**YOUR GOAL**
Make an exact copy of all the records, one that contains none of the pictures.

**PROVIDED DATA**

*****

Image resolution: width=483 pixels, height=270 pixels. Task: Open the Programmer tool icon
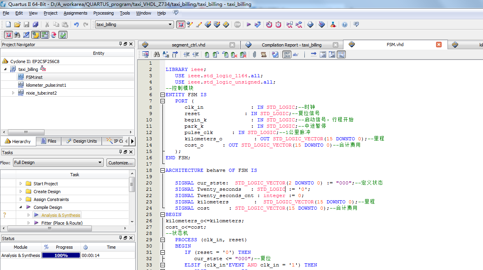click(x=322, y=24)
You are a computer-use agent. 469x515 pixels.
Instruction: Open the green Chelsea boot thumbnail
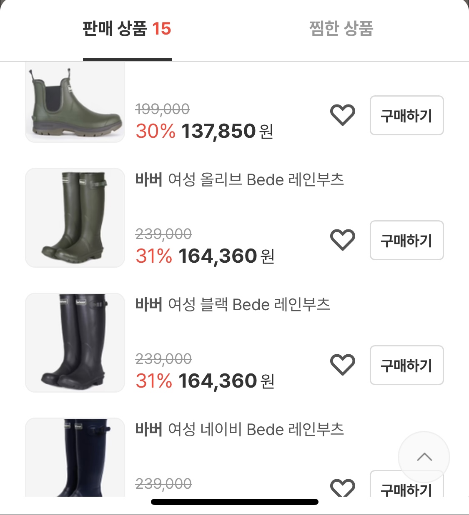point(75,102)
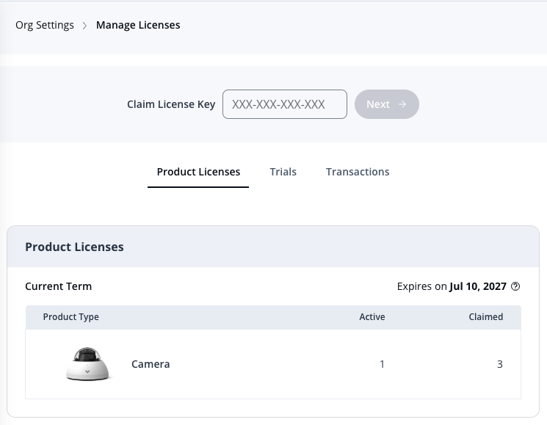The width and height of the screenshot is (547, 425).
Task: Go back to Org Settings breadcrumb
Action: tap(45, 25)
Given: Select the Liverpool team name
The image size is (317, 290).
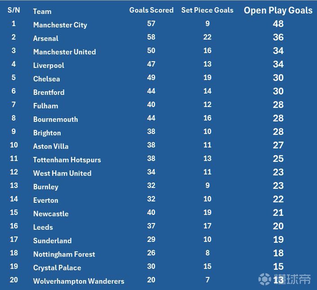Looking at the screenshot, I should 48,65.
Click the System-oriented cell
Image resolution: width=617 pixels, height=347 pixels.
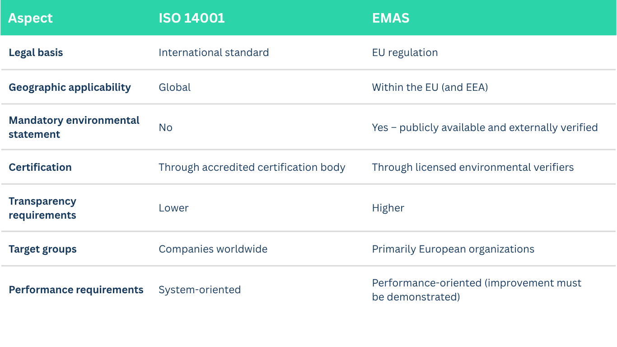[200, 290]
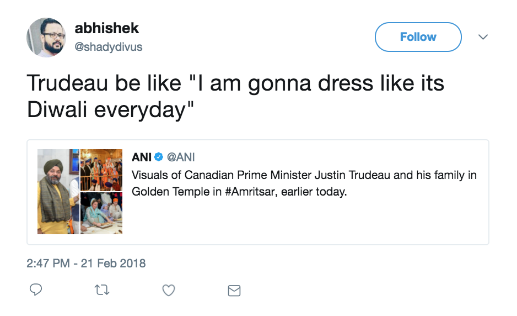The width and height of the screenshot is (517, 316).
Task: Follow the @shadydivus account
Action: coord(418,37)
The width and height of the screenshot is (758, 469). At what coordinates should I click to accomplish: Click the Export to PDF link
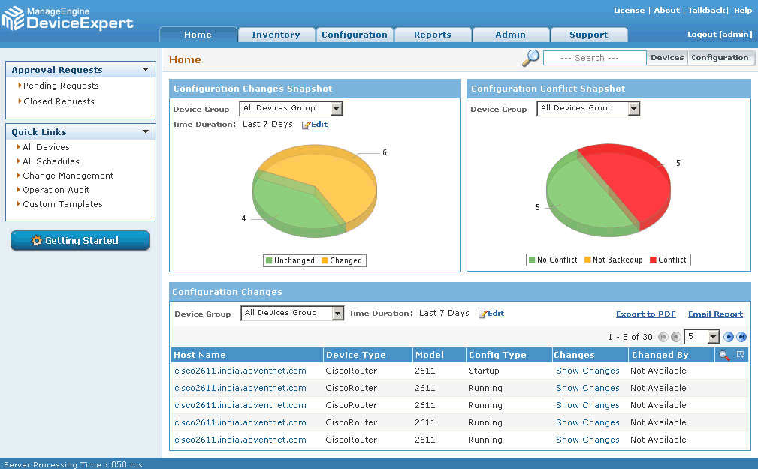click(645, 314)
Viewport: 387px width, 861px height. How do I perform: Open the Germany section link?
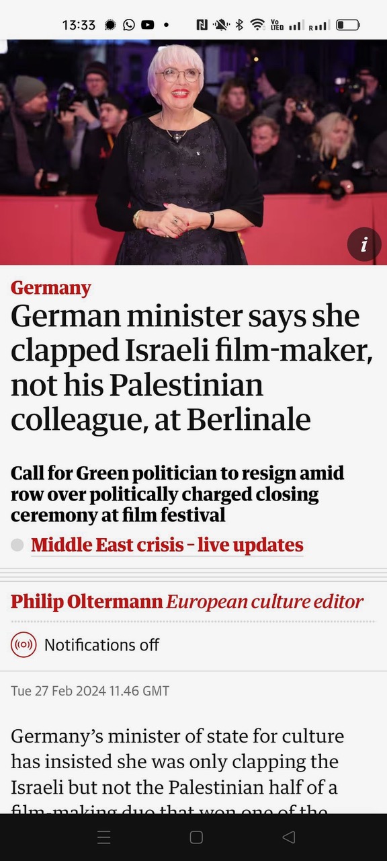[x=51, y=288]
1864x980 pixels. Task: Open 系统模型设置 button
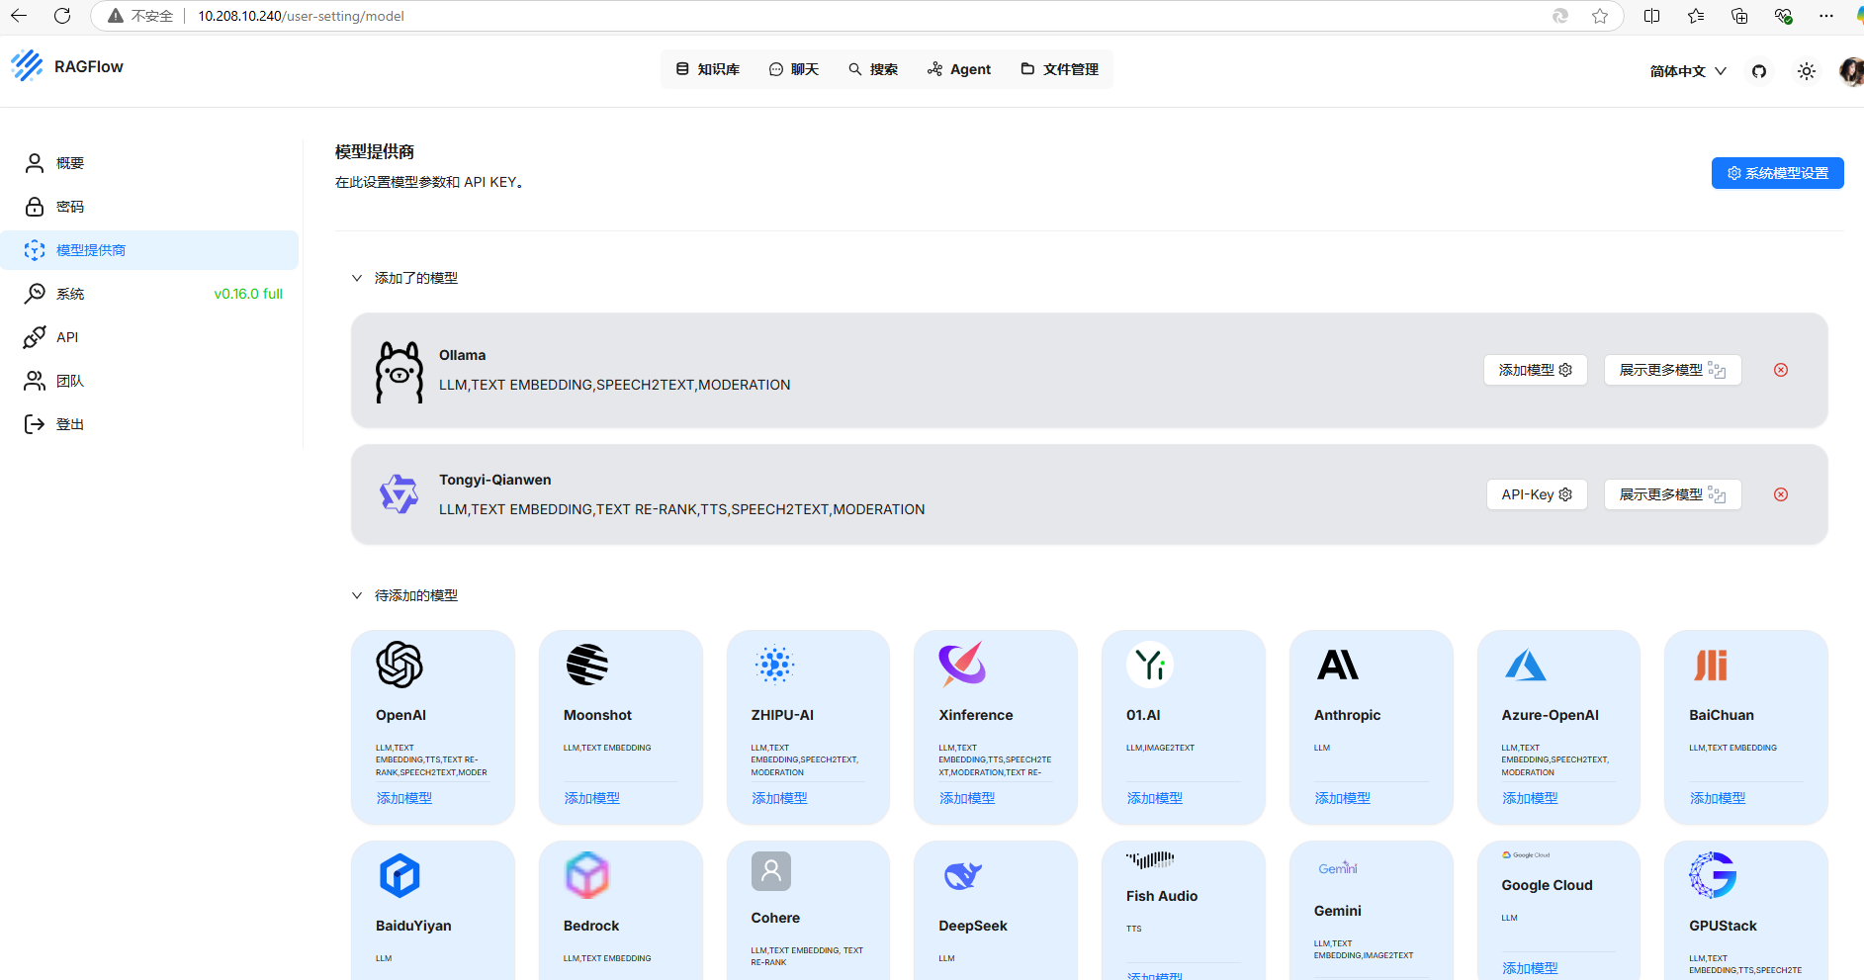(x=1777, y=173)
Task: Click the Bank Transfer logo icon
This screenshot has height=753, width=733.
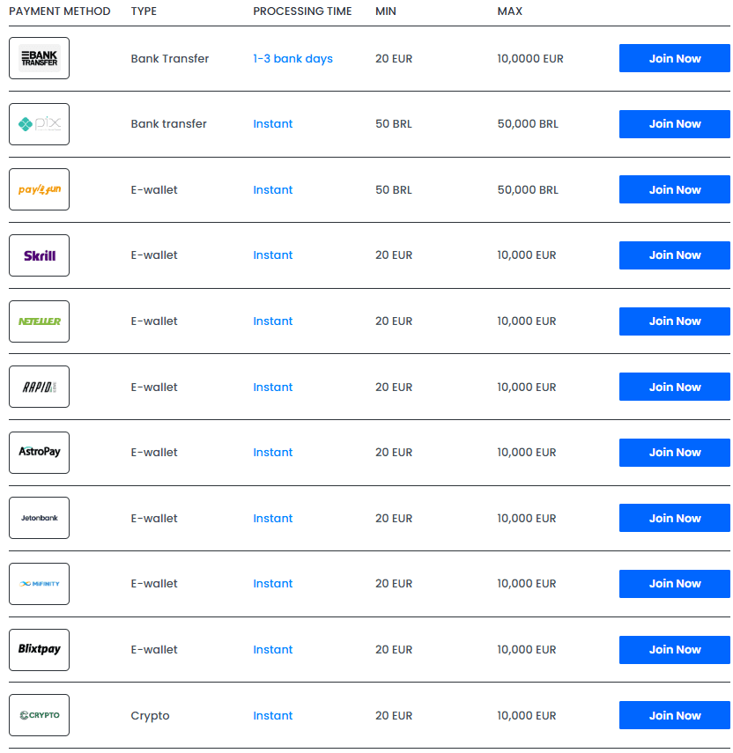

*****

**ANSWER AREA**
Image resolution: width=483 pixels, height=270 pixels. Task: Open the Programmer tool icon
click(x=322, y=24)
You are a computer-use agent. 469x515 pixels.
Instruction: Open the green Chelsea boot thumbnail
point(75,102)
The width and height of the screenshot is (547, 425).
Task: Go back to Org Settings breadcrumb
Action: tap(45, 25)
Given: Select the Liverpool team name
The image size is (317, 290).
Looking at the screenshot, I should 48,65.
Click the System-oriented cell
Image resolution: width=617 pixels, height=347 pixels.
[200, 290]
The width and height of the screenshot is (517, 316).
Task: Follow the @shadydivus account
Action: coord(418,37)
The width and height of the screenshot is (758, 469). At what coordinates should I click to accomplish: Click the Export to PDF link
click(645, 314)
Viewport: 387px width, 861px height. How do I perform: Open the Germany section link?
[x=51, y=288]
1864x980 pixels. Task: Open 系统模型设置 button
(x=1777, y=173)
Task: Click the Bank Transfer logo icon
This screenshot has height=753, width=733.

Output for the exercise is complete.